▶ BRIEF
From the material that follows, count the lines with the word "menu" in them. Reply with the number only.

═════ PROVIDED INFORMATION ═════

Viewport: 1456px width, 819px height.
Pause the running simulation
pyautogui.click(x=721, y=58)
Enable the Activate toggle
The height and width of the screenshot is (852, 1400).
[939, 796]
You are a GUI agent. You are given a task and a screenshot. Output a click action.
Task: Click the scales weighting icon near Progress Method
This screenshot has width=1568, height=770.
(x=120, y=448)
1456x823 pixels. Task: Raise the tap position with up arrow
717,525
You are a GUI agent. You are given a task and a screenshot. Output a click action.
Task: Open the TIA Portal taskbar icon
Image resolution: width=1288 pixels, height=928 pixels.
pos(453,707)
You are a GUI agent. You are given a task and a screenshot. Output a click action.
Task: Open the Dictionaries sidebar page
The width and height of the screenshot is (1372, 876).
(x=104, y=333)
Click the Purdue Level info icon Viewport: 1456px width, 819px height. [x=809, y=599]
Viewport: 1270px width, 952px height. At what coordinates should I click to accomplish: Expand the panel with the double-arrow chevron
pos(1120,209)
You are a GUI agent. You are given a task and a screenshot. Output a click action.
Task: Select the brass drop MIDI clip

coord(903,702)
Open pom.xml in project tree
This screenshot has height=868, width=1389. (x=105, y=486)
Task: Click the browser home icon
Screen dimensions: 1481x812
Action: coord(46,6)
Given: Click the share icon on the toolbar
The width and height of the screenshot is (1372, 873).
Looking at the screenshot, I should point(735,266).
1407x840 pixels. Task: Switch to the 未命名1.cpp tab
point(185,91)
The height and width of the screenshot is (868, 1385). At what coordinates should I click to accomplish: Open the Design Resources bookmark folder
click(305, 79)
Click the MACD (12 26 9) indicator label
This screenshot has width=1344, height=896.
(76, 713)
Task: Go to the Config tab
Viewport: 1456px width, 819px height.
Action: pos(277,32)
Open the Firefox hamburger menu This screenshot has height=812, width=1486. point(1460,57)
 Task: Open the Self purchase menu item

═════

▶ TASK RESULT
2